Once you've got a working disc, you'll need a better way of holding it than just gripping the motor spindle or gear in your fingers. If you haven't got access to metalwork facilities, knobs from old radios or hifi equipment with grubscrew fixing work quite well. If the motor has a gear on it which is just a bit too big to go in, file the teeth down or take out the grubscrew and drill out the hole slightly. Another idea is to put a short piece of plastic tube over the gear or spindle and force a cotton reel over it or maybe a knob from a scrapped printer.

That's it, really. If you can follow the above you should be able to make a basic hub disc twirly thing using one of the common 48 step motors.

Once you've got bored with that, you can start collecting different motors and doing some more advanced designs.
The common motors are rated at between 5 and 12 Volts so will power LED's needing 2 Volts at low speeds. If you can find a motor with a higher voltage rating such as 24 Volts, it's capable of lighting chains of LED's in series. In fact even if you've got a 12 Volt one it may be worth trying it. To find out if it is, try the basic test as before, but put two pairs of LED's in a series chain and see if they will light up. Once you've found out it works, there's a neat trick you can do to make the LED pattern more interesting. If you put a resistor in parallel with one of the LED pairs, say about a thousand Ohms (1k), like this, what happens is that at low speeds, only the other set of LED's lights as the voltage across the resistor is below 2 Volts. At higher speeds, enough current flows through the lit LED's to bring the voltage across the resistor (and the first set of LED's) up to 2V so that both sets light up. To start off with, they will only show as dots, but as you increase the speed more the dots will lengthen to lines like the other set. It's not much more complicated to wire up than the standard version, all you do is add another set of LED's and four resistors. Here's another example. The exact size of the resistors isn't critical - you might even be able to find four the same size in one of the printers you've scrapped for the motors. If the resistance is too high the first set of LED's won't light up very brightly, and if it's too low the second set won't light up until the disc's spinning really  fast.

Another variation makes use of the very low voltage motors found in some equipment such as more recent laser printers and paper shredders. At first sight they don't look all that suitable as they've often only got two windings terminating in four wires. This type of motor often has quite a low resistance in each winding, typically less than ten Ohms, and a much larger number of steps per revolution, sometimes two or four hundred. Each winding of these motors is typically capable of powering as many as eight LED's connected in two parallel groups of four like this. Here's a small one with four LED's per winding. You can't make the LED patterns as complex as the type of motor with four windings, but what they lack in complexity they make up for in density. Here's what a bigger one with 18 LED's looks like. Again, if you've got one of these, do the basic test and try adding on more and more parallel sets of LED's until the brightness starts to drop off. If you've got one of the really high resolution motors, you may have to try using 3 mm LED's instead of 5 mm to stop the bright dots merging into one another near the centre of the disc. If you do use a lot of LED's, you need to get a fairly heavy hub disc otherwise the power taken by all the LED's will slow it down too quickly. When mounting the LED's on the disc, it's best to wire next door LED's opposite ways around so that the bright dots interleave.

Brief 1:
For each statement below, state whether it agrees with the LED disc passage. Answer yes or no and quote the words of the passage that decide it.
(a) The common motors are rated at between 5 and 12 Volts.
(b) The resistor suggested for placing in parallel with one LED pair is about ten thousand Ohms.
(c) The very low voltage motors often have a resistance of less than ten Ohms in each winding.
Brief 2:
Print the stretch of the LED disc passage from "Once you've got a" through "a scrapped printer.".
Brief 3:
According to the LED disc passage, what LED size may be needed with the really high resolution motors?

Collected material:

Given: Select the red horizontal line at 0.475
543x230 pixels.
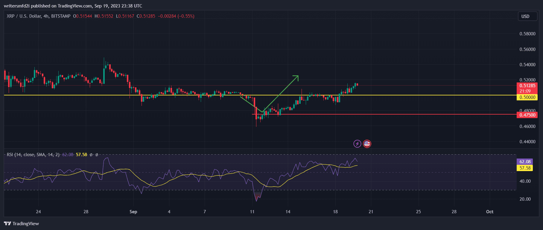Looking at the screenshot, I should point(389,114).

Written answer 1:
(a) Yes: "The common motors are rated at between 5 and 12 Volts"
(b) No: "say about a thousand Ohms (1k)"
(c) Yes: "This type of motor often has quite a low resistance in each winding, typically less than ten Ohms"

Written answer 2:
Once you've got a working disc, you'll need a better way of holding it than just gripping the motor spindle or gear in your fingers. If you haven't got access to metalwork facilities, knobs from old radios or hifi equipment with grubscrew fixing work quite well. If the motor has a gear on it which is just a bit too big to go in, file the teeth down or take out the grubscrew and drill out the hole slightly. Another idea is to put a short piece of plastic tube over the gear or spindle and force a cotton reel over it or maybe a knob from a scrapped printer.

Written answer 3:
3 mm LEDs instead of 5 mm, so that the bright dots do not merge into one another near the center of the disc.